• The records:
— Begin —

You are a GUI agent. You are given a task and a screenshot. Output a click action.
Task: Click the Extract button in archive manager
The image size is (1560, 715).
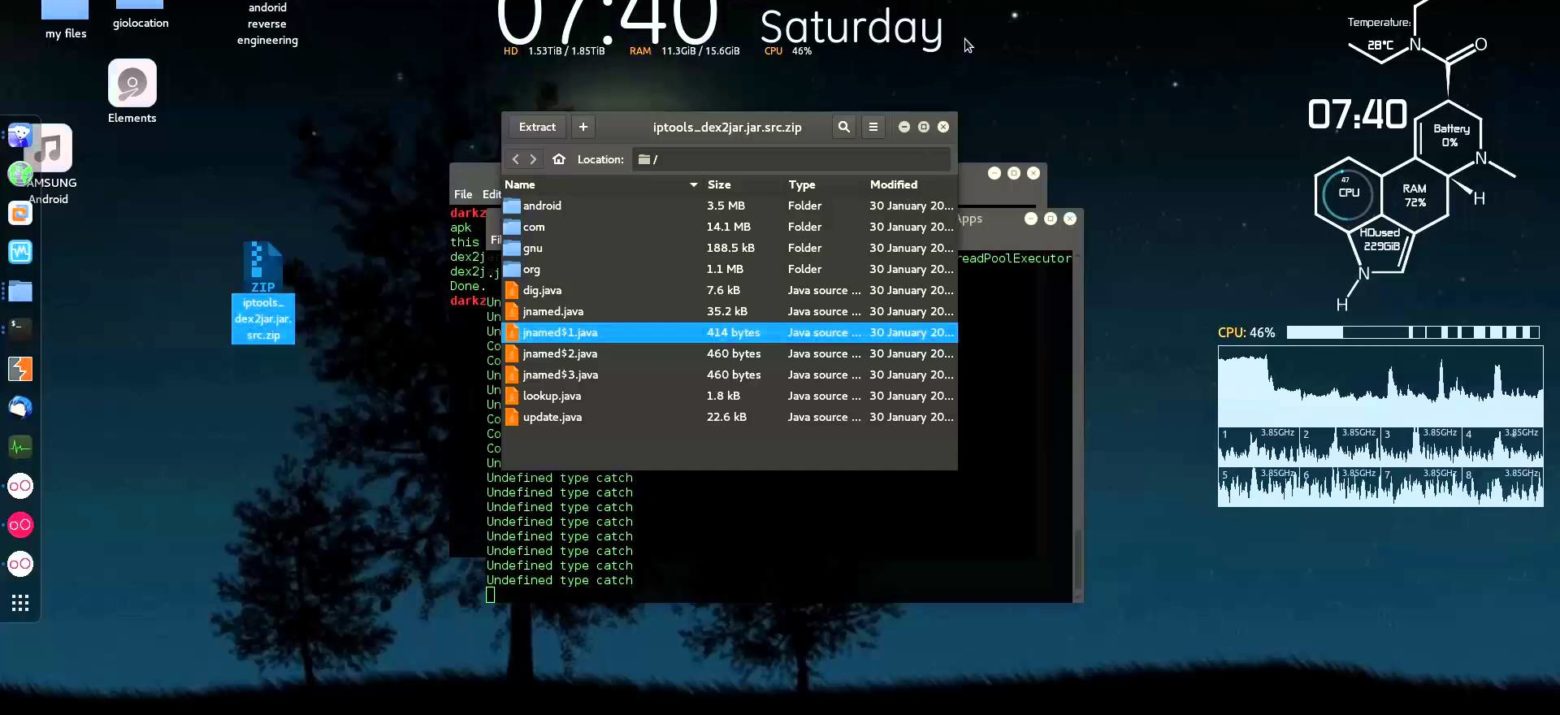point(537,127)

— End —
— Begin —

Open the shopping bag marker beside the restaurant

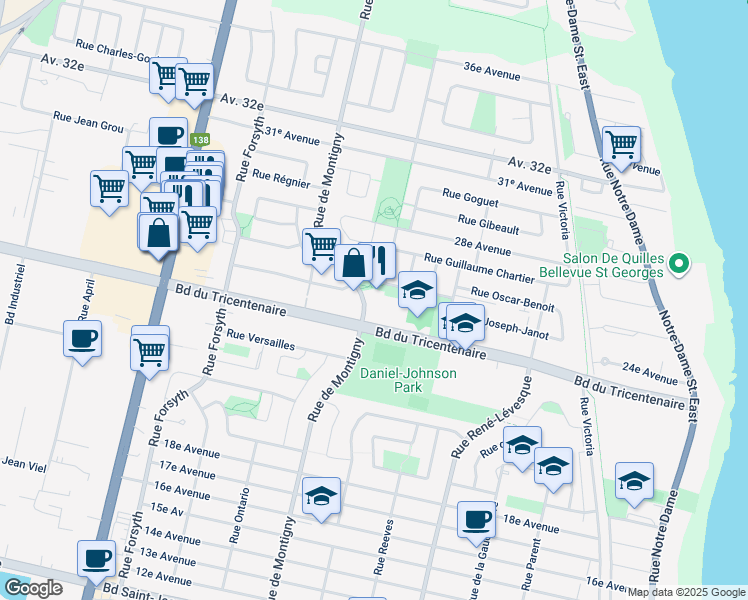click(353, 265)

— End —

• Task goal: Rewrite the part that opens with the line containing "You are a GUI" and closes with the line containing "point(537,127)", both lines included, and shift each coordinate in its answers by adding 28. Keep the requests in these rows, but leave the pictures out.

• Written reply:
You are a GUI agent. You are given a task and a screenshot. Output a click action.
Task: Click the Extract button in archive manager
The image size is (1560, 715).
point(565,155)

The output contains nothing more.